**WHAT YOU NEED TO DO:**
Change "This screenshot has" to "This image has" in everything from the line containing "Image resolution: width=1208" down to the line containing "coordinates (1078, 739).", and return only those lines with nothing else altered.

**Collected data:**
::::

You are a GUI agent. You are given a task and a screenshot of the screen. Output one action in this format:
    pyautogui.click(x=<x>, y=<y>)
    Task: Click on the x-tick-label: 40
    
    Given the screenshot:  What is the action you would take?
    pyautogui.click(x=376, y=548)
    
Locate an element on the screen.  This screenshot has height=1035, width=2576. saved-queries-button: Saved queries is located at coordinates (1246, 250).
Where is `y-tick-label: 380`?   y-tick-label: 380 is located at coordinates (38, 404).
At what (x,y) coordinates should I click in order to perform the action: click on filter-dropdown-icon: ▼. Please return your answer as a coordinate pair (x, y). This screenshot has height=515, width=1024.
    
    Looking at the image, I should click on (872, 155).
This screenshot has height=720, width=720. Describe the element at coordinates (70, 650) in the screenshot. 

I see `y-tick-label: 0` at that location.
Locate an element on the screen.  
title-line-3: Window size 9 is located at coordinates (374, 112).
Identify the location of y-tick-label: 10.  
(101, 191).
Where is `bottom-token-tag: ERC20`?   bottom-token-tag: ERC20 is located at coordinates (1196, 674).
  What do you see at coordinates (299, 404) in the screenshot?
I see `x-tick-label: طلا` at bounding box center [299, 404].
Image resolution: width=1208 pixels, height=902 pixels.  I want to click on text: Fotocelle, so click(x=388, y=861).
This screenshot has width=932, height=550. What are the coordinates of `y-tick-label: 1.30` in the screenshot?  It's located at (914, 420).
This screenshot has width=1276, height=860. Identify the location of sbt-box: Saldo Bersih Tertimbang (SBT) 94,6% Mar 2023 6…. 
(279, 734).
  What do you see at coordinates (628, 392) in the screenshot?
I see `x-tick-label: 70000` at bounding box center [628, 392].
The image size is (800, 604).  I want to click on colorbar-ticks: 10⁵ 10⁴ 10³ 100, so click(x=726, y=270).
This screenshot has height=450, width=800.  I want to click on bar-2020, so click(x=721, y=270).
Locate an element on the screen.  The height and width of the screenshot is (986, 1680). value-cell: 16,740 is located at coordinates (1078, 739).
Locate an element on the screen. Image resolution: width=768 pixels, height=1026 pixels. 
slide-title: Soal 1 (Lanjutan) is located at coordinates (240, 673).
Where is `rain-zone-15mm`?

::::

**SOLUTION TO THE EXERCISE:**
Image resolution: width=1208 pixels, height=902 pixels.  I want to click on text: Fotocelle, so click(x=388, y=861).
This image has width=932, height=550. What are the coordinates of `y-tick-label: 1.30` in the screenshot?  It's located at (914, 420).
This image has width=1276, height=860. Identify the location of sbt-box: Saldo Bersih Tertimbang (SBT) 94,6% Mar 2023 6…. 
(279, 734).
  What do you see at coordinates (628, 392) in the screenshot?
I see `x-tick-label: 70000` at bounding box center [628, 392].
The image size is (800, 604).  I want to click on colorbar-ticks: 10⁵ 10⁴ 10³ 100, so click(x=726, y=270).
This image has height=450, width=800.  I want to click on bar-2020, so click(x=721, y=270).
Locate an element on the screen.  The height and width of the screenshot is (986, 1680). value-cell: 16,740 is located at coordinates (1078, 739).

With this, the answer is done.